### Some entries
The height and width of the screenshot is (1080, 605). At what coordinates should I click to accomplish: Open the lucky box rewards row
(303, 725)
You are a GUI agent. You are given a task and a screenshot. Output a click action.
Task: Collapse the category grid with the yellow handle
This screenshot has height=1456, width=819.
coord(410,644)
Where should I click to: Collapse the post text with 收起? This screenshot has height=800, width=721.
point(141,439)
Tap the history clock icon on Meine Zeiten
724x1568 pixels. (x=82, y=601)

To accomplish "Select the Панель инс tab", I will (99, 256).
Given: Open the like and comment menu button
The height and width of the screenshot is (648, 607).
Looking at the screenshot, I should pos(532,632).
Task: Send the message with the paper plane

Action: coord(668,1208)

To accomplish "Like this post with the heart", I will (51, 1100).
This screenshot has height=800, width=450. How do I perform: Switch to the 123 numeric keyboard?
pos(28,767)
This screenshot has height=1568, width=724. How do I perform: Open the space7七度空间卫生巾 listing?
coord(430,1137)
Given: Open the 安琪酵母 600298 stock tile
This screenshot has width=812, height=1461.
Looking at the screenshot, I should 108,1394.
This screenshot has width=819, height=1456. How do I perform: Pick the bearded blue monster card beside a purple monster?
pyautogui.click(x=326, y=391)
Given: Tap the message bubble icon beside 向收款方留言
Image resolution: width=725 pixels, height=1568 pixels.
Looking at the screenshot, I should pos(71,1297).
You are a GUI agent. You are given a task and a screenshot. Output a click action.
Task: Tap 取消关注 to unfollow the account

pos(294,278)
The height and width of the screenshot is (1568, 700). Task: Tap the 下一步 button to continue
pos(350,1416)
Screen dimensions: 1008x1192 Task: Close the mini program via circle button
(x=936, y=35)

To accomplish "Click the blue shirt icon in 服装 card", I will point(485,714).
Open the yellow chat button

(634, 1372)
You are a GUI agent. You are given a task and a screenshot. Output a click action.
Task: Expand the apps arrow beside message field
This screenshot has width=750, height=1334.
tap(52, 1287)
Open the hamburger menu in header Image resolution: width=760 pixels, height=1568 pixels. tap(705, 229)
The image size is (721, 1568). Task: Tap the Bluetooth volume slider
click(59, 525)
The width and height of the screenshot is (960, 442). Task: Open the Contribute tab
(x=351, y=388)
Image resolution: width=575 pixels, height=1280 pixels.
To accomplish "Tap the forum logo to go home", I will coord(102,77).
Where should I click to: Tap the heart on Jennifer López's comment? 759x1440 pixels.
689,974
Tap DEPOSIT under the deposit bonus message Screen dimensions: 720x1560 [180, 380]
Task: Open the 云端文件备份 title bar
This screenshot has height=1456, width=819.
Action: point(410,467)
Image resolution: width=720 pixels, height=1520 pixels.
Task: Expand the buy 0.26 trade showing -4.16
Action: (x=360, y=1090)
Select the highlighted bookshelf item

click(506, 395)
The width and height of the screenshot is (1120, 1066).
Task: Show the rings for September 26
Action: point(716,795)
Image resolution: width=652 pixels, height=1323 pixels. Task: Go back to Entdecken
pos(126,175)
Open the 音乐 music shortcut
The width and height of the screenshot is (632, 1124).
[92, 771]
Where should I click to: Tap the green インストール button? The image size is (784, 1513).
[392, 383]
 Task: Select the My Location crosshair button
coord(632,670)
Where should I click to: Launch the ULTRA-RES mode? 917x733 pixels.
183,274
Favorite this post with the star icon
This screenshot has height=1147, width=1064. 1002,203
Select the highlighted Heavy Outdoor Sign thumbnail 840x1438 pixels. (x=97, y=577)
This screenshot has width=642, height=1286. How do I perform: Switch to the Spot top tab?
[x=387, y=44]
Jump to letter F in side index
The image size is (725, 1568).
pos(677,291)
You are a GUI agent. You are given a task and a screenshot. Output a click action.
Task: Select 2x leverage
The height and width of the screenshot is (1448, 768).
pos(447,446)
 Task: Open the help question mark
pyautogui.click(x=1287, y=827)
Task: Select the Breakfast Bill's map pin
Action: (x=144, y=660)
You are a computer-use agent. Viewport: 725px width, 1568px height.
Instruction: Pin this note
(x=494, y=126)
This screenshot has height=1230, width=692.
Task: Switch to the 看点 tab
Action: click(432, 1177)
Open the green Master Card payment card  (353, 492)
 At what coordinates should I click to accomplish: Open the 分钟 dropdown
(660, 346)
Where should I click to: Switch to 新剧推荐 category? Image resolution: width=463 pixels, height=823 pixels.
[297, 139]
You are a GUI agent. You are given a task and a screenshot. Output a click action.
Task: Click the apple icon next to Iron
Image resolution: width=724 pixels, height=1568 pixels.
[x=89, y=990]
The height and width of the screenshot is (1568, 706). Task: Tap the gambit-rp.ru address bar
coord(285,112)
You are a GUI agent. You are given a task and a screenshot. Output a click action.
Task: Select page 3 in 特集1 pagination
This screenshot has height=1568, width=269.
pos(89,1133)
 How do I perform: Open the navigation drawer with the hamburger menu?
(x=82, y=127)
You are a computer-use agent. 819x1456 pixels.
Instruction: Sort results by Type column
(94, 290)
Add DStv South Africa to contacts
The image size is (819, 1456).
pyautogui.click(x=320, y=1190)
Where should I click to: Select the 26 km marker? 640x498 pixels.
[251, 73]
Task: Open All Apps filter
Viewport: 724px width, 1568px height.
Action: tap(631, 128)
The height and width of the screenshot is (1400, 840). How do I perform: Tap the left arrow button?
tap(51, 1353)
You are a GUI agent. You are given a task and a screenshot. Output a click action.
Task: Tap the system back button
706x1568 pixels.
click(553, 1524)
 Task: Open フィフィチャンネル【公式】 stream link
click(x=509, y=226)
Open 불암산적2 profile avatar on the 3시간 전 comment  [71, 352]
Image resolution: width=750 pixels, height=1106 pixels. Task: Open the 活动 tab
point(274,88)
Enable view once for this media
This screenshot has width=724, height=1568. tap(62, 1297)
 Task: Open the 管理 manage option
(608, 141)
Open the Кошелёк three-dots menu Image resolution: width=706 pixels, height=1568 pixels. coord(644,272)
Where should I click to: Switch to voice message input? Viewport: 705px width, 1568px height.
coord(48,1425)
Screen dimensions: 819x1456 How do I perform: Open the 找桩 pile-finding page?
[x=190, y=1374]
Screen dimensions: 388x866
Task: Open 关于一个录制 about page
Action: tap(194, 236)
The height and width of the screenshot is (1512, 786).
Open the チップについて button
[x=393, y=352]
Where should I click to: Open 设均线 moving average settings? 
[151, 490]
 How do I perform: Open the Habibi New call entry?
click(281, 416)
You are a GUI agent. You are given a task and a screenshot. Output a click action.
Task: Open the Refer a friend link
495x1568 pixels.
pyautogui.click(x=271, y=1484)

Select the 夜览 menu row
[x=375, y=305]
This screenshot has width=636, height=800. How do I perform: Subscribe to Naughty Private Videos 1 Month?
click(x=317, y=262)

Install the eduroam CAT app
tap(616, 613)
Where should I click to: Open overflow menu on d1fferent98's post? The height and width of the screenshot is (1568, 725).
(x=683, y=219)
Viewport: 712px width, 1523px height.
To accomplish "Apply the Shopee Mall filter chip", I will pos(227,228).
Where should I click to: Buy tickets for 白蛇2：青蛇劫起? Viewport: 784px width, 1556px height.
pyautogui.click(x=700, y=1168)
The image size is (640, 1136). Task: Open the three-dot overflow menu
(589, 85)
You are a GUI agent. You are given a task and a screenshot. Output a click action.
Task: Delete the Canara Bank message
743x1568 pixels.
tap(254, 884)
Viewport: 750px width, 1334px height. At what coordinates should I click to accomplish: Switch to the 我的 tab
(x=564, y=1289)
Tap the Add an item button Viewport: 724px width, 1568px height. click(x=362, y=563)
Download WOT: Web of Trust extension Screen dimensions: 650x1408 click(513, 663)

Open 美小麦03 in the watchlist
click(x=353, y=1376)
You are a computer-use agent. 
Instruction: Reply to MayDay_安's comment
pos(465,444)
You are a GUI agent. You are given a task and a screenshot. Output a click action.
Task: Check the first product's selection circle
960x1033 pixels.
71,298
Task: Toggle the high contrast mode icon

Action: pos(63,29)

### Exercise prompt
Repeat the lines of the entries above exactly, from the line with "Screen dimensions: 819x1456" to the line with "click(x=353, y=1376)", including both of those lines.

### Exercise solution
Screen dimensions: 819x1456 How do I perform: Open the 找桩 pile-finding page?
[x=190, y=1374]
Screen dimensions: 388x866
Task: Open 关于一个录制 about page
Action: tap(194, 236)
The height and width of the screenshot is (1512, 786).
Open the チップについて button
[x=393, y=352]
Where should I click to: Open 设均线 moving average settings? 
[151, 490]
 How do I perform: Open the Habibi New call entry?
click(281, 416)
You are a GUI agent. You are given a task and a screenshot. Output a click action.
Task: Open the Refer a friend link
495x1568 pixels.
pyautogui.click(x=271, y=1484)

Select the 夜览 menu row
[x=375, y=305]
This screenshot has width=636, height=800. How do I perform: Subscribe to Naughty Private Videos 1 Month?
click(x=317, y=262)

Install the eduroam CAT app
tap(616, 613)
Where should I click to: Open overflow menu on d1fferent98's post? The height and width of the screenshot is (1568, 725).
(x=683, y=219)
Viewport: 712px width, 1523px height.
To accomplish "Apply the Shopee Mall filter chip", I will pos(227,228).
Where should I click to: Buy tickets for 白蛇2：青蛇劫起? Viewport: 784px width, 1556px height.
pyautogui.click(x=700, y=1168)
The image size is (640, 1136). Task: Open the three-dot overflow menu
(589, 85)
You are a GUI agent. You are given a task and a screenshot. Output a click action.
Task: Delete the Canara Bank message
743x1568 pixels.
tap(254, 884)
Viewport: 750px width, 1334px height. At what coordinates should I click to accomplish: Switch to the 我的 tab
(x=564, y=1289)
Tap the Add an item button Viewport: 724px width, 1568px height. click(x=362, y=563)
Download WOT: Web of Trust extension Screen dimensions: 650x1408 click(513, 663)

Open 美小麦03 in the watchlist
click(x=353, y=1376)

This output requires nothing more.